I also snap out the king and common studs, as well as the headers and sills of all window and door openings. If there are any beam pockets in the wall, I lay out their elevations on the subfloor as well. For instance, if I have a large ridge beam that needs to sit in a pocket in the rake wall, I draw a full-scale mockup of how the rafters connect to the ridge beam so that I know the exact elevations of the beam and post in the rake wall.

Rake Wall Math

I use a calculator to figure the elevations, and I double-check my layout as I go. Because my calculator falls out of my pouch a lot, I don’t use an expensive feet-and-inch model; instead, I have a Texas Instruments scientific calculator. It has all of the trigonometry functions I need, plus three memories (which is three times what I have). Once you learn how to convert decimals to feet and inches on a regular calculator, it’s easy to do all the job-site math.

Rake wall height.

To figure the high point of a rake wall where it intersects the ridge, I first measure the deck and convert feet and inches to decimals. (The building footprint has a way of growing or shrinking a little, so I prefer to use actual measurements rather than reading the dimensions off the plans.) For example, if the house is 26 feet 6-3/4 inches wide, the span (the measurement to the center of the ridge) is 13 feet 3-3/8 inches. Convert the inches to decimals (see ), and plug the results into the formula. In this example, the center of the ridge is at 13.28 feet which, when multiplied by the roof pitch, gives you the rise in feet of the highest point of the rake wall.
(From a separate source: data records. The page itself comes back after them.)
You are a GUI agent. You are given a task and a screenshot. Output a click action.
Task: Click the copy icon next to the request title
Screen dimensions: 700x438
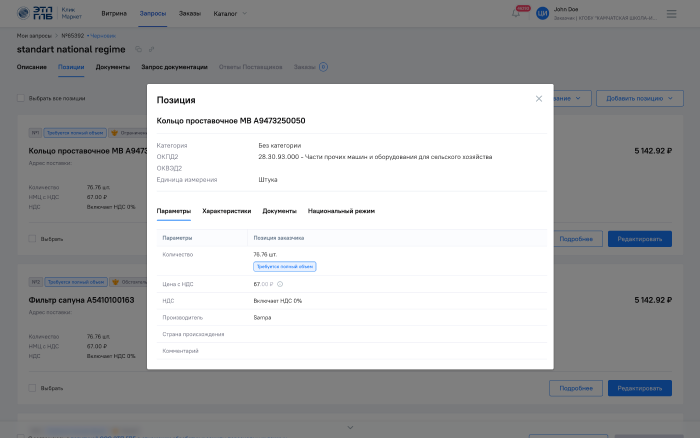click(x=138, y=48)
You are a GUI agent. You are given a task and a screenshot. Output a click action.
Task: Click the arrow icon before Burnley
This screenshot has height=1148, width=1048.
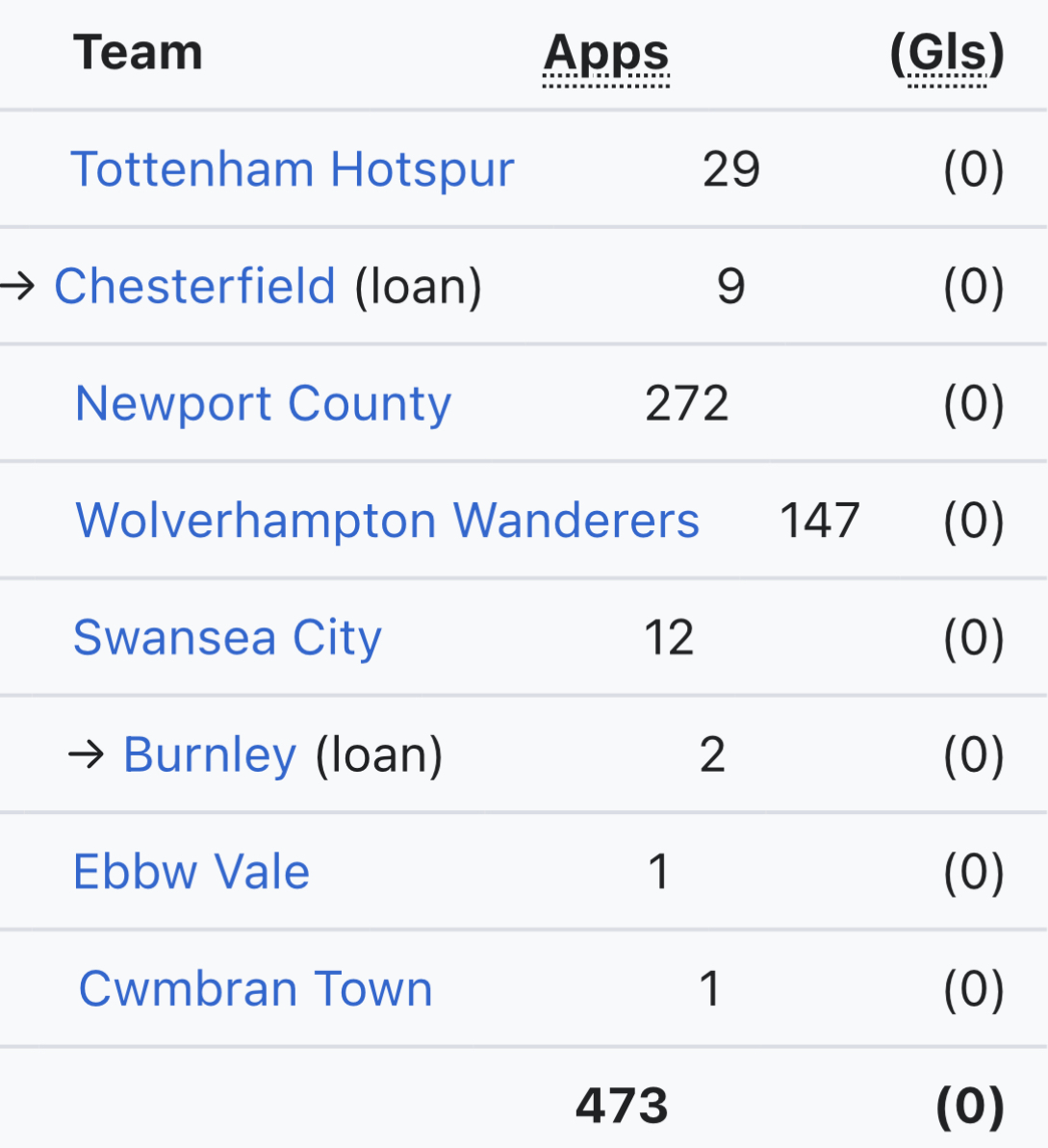(87, 754)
For a 6/12 pitch, the formula is: 6/12 = .5 .5 x 13.28 = 6.64 Add this to the height of the wall at the eaves and you’ve got the elevation of the rake at its highest point. If the eaves are at 8 feet, the total height is 14.64 feet (8 + 6.64). Whether or not you add the length of the rafter plumb cut to this dimension depends on how you treat the rake wall at the roof line. I usually cantilever lookouts over the rake wall, tying them into the rafters one or two layouts back. For a shallow overhang (less than 18 inches), I use 2x6s on the flat, so I typically frame the rake wall 11/2 inches shorter (measured square to the rafter) than the elevation of the rafter tops. For lookouts on deeper overhangs, I use 2x6s on edge, so I frame the rake 51/2 inches lower than the top of the rafters. With some truss roofs, such as scissor trusses, I have seen framers build rake walls to the underside of the truss. But this creates a place where the wall can buckle, and you also have to remember to order a shallower gable truss so you can shoot the lookouts over the top without notching. With trusses, I prefer to omit the gable truss and frame the rake wall to the underside of the lookouts.

Length of top plate.

To figure the length of the top plate from short to long point, I typically use the following keystrokes on the calculator, in this order: pitch ÷ 12, inverse tangent, cosine, 1/x. For instance, with a 6/12 roof pitch, the unit length (the length of the sloping plate per foot of horizontal run) of the top plate is:

6/12 = 0.5

Inv. Tan = 26.565 (degrees of pitch)

Cosine = 0.894

1/x = 1.118

To find the plate length in decimals, first round off 1.118 to 1.12, then multiply by the span: 1.12 x 13.28 = 14.87 feet. Now convert to feet and inches. The article "Stacking Supported Valleys" (9/97), by Will Holladay, concerning methods for figuring rafter lengths, is helpful for rake wall top plates as well. Mr. Holladay does a great job of taking the mystery out of the math.